A questa concatenazione di eventi va aggiunto che il 25 ottobre si è pubblicata la relazione finale del World Wide Web Consortium Library Linked Data Incubator Group, diviso in tre documenti per facilitarne la gestione, intitolati rispettivamente: Relazione Finale [49], la relazione sui Casi di Studio [50] e la relazione su Datasets, Value Vocabularies, and Metadata Element Sets [51]. Dal punto di vista spagnolo colpisce il fatto che la Biblioteca Virtuale Polymath sia elencata come uno dei casi studio e abbia utilizzato le procedure per arricchire i dati raccomandati da Europeana, come DBpedia o VIAF [52] nel progetto Biblioteca virtuale della Scuola di Salamanca, [53]nella quale si utilizzatano anche, com'è ovvio, il MARC 21 e le RDA che vengono codificate nelle successive versioni di MARC 21.

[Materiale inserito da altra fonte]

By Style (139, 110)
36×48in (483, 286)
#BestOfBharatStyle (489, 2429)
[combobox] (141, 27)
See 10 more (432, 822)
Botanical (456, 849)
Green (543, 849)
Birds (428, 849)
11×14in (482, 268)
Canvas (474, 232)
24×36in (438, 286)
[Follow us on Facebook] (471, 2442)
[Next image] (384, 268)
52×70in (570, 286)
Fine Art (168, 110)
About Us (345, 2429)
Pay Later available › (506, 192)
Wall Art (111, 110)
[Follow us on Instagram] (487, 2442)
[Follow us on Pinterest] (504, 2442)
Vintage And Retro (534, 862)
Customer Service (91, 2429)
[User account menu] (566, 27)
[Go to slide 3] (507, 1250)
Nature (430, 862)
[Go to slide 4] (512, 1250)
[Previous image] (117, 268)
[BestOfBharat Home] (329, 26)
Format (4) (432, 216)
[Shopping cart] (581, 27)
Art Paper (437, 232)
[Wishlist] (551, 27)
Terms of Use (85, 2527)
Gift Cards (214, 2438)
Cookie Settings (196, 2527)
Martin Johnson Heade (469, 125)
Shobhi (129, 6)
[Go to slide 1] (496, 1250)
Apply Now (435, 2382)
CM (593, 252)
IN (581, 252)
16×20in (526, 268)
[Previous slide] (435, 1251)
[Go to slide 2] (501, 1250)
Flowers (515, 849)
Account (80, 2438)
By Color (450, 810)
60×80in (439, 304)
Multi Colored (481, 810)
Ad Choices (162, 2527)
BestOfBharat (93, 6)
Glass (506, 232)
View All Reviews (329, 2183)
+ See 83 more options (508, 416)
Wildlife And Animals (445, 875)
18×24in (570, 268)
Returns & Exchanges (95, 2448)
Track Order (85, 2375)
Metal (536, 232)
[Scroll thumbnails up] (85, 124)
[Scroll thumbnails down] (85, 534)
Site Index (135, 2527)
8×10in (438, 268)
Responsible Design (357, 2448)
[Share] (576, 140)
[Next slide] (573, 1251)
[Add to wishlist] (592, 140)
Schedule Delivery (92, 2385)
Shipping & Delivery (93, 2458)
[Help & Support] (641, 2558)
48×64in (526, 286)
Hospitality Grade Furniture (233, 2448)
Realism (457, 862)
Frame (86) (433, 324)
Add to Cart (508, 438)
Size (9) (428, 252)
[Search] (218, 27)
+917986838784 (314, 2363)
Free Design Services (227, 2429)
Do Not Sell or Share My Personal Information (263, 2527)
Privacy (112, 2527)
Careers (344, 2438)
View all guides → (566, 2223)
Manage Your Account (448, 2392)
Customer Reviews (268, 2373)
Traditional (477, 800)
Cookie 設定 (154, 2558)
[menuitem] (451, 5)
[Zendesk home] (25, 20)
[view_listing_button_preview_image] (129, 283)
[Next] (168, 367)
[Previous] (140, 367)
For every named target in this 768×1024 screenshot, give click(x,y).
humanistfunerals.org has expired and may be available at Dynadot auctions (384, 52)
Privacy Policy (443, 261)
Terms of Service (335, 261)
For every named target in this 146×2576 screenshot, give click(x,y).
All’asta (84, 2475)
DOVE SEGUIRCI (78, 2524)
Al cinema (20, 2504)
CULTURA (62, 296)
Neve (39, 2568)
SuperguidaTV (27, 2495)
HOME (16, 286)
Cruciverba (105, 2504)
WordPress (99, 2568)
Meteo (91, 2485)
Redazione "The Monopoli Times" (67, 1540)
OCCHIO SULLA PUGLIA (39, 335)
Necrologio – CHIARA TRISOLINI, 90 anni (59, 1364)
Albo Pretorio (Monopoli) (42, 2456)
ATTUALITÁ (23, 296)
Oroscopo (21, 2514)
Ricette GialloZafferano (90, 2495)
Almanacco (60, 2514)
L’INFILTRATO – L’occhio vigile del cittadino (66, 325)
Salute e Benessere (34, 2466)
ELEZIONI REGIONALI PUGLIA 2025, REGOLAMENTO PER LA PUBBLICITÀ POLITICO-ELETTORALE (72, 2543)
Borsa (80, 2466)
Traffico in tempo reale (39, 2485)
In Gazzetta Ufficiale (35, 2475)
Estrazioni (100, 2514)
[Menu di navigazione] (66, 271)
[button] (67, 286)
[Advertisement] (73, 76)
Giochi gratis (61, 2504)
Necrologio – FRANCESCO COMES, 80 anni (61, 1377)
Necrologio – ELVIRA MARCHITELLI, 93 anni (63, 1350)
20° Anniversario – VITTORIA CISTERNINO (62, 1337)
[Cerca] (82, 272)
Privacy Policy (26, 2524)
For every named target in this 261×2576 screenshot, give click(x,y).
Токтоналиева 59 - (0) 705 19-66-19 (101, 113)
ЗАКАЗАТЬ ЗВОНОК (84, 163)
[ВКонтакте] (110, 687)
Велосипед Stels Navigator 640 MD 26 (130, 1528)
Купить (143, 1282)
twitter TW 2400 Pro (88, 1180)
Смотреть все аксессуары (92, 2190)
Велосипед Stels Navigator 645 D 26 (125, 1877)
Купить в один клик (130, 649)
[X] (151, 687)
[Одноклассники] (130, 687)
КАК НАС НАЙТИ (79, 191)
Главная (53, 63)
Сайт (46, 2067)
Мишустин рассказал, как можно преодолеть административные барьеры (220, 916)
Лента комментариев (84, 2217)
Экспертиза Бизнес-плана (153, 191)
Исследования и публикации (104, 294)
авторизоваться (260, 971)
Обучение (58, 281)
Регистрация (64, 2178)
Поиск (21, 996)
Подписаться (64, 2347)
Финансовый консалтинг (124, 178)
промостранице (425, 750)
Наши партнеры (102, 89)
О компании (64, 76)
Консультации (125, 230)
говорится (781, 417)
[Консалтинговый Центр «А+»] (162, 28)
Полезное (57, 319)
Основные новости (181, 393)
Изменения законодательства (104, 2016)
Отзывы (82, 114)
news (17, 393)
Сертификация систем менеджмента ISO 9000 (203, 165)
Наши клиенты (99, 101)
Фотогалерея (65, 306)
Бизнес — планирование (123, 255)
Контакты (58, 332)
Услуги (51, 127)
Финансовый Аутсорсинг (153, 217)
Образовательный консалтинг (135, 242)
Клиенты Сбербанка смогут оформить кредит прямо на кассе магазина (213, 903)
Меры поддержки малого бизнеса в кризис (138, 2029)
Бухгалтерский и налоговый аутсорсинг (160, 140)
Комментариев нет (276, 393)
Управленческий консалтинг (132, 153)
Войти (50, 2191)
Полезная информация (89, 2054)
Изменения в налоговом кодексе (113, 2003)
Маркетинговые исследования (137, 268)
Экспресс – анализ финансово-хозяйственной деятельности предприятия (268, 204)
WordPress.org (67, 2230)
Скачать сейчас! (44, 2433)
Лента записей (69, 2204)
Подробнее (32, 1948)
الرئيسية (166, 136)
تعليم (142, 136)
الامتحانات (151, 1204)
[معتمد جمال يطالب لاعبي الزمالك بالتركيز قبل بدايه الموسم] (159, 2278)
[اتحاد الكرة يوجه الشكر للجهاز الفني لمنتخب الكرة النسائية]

In quegli stessi giorni, il 21 ottobre, ci fu un grande evento annunciato al Europeana Tech Conference di Vienna, l'accordo di cooperazione [54] tra la Digital Public Library of América [55] e Europeana. Vale la pena ricordare l'uso di MINT [56], uno strumento che serve per garantire l'interoperabilità dei metadati, sviluppato, contrariamente a ciò che è usuale, in Europa per il suo utilizzo negli Stati Uniti.
Infine, il 31 ottobre Europeana ha pubblicato un ultimo documento di eccezionale importanza, e mi riferisco Final Technical and Logical Architecture and Future Work Recommendation [57] che chiarisce l'intera prospettiva a medio termine di come Europeana debba essere costruita. Si tratta dell'ultima consegna di Europeana Versione 1, il cui viaggio è finito e che sarà sostituita da Europeana da Versione 2 (2011-2014), divenuta operativa nel mese di ottobre.
In tale situazione, Europeana ha chiuso il suo primo anno conformememente al proprio piano strategico ed al modello di business, avendo affinato straordinariamente le proprie specificazioni funzionali, il proprio modello dati ed i propri standards, che non sono altro che i Linked Open Data, ed al tempo stesso superando i 20 milioni di oggetti digitali, a cui si deve aggiungere l'estemamente importante Europeana Data Exchange Agreement, che converte gli oggetti digitali culturali al CCO 1.0 Universal Public Domain Dedication.
Senza dubbio un gran anno per Europeana, per coloro che ci lavorano e per le biblioteche, gli archivi ed i musei in generale.